U.S. Pauses Tech Export Controls on China to Maintain Momentum in Trade Negotiations
According to reports by the Financial Times, the U.S. Commerce Department’s Bureau of Industry and Security has paused further tech export curbs on China, reflecting the White House’s intent to support ongoing negotiations and avoid derailing plans for a Trump-Xi meeting. Export controls — especially involving sensitive technologies like AI chips, rare earth minerals, and magnets — have been a flashpoint in previous talks in Geneva and London.
Rare earths are critical materials used in everything from military equipment to automobile components like windshield wiper motors. China’s near-monopoly on these minerals has given it significant leverage, and recent restrictions on rare earth exports have disrupted global supply chains.
U.S. Seeks to Rebalance China’s Export-Driven Economy Toward Domestic Consumption
A broader U.S. aim, repeatedly emphasized by Secretary Bessent, is to encourage China to rebalance its economy away from exports toward domestic consumption. This has been a decades-long goal of U.S. policymakers who argue that a consumption-driven Chinese economy would benefit global trade balance and reduce dependency on state subsidies and overproduction.
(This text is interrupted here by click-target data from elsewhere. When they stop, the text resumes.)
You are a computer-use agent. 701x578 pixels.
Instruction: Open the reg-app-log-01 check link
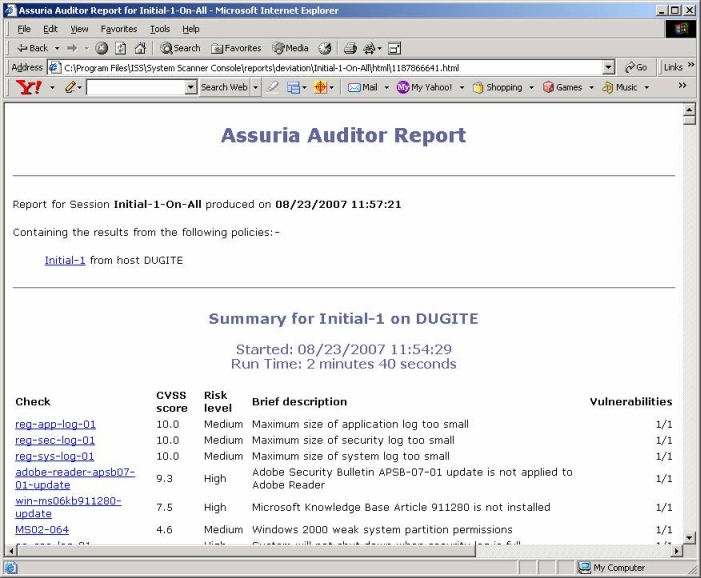pos(55,424)
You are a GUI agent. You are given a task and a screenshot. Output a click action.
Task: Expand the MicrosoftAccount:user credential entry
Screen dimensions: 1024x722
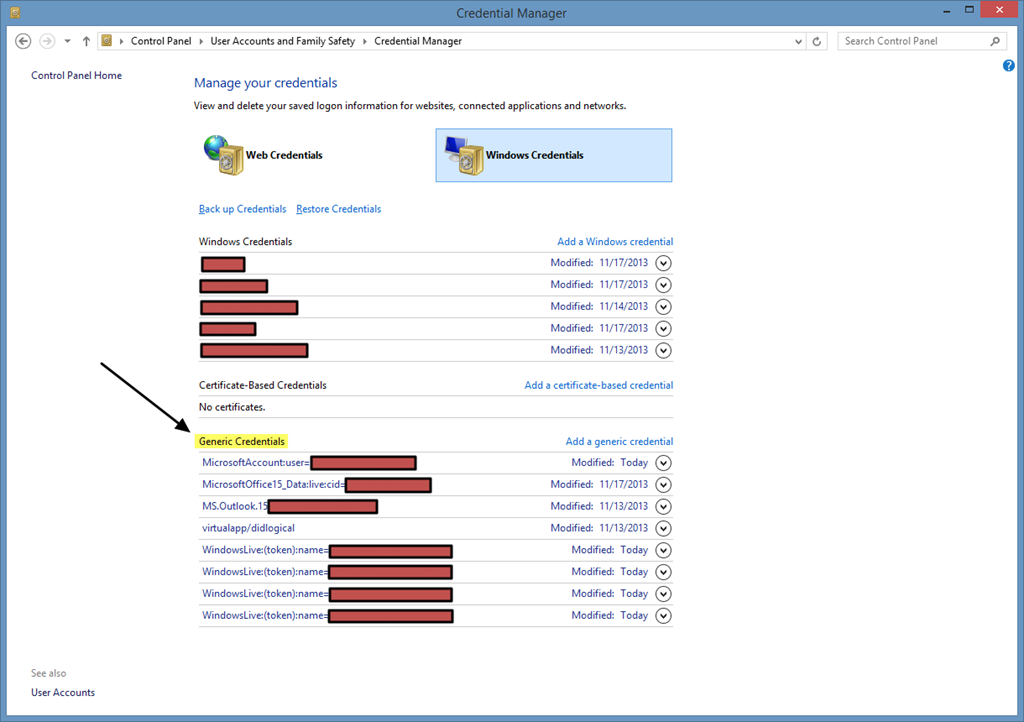(x=663, y=463)
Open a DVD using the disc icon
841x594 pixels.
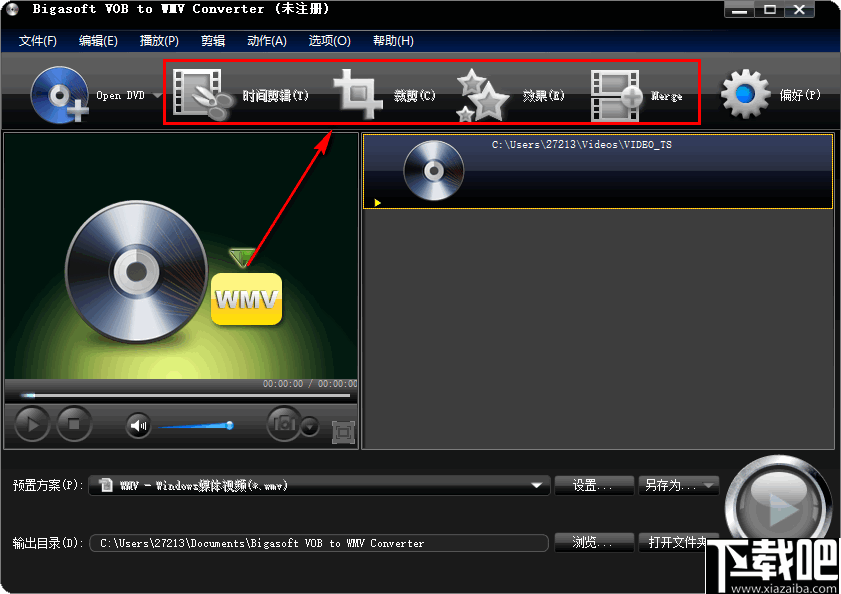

Trump–Xi Summit May Pave the Way for a Major U.S.-China Trade Agreement Later This Year
The possibility of a landmark Trump–Xi summit later this year continues to loom large over the current talks. Analysts such as Sun Chenghao of Tsinghua University believe a summit could serve as a platform for rolling back the 20% fentanyl-linked tariff, while China could fulfill its 2020 commitment to boost U.S. agricultural purchases and other goods — part of the Phase One trade deal that was never fully implemented.
China is also expected to request relief from multi-layered U.S. tariffs, which now total approximately 55% on most Chinese goods, along with easing of high-tech export restrictions. Chinese officials argue that these steps would help reduce the U.S. trade deficit with China, which stood at $295.5 billion in 2024.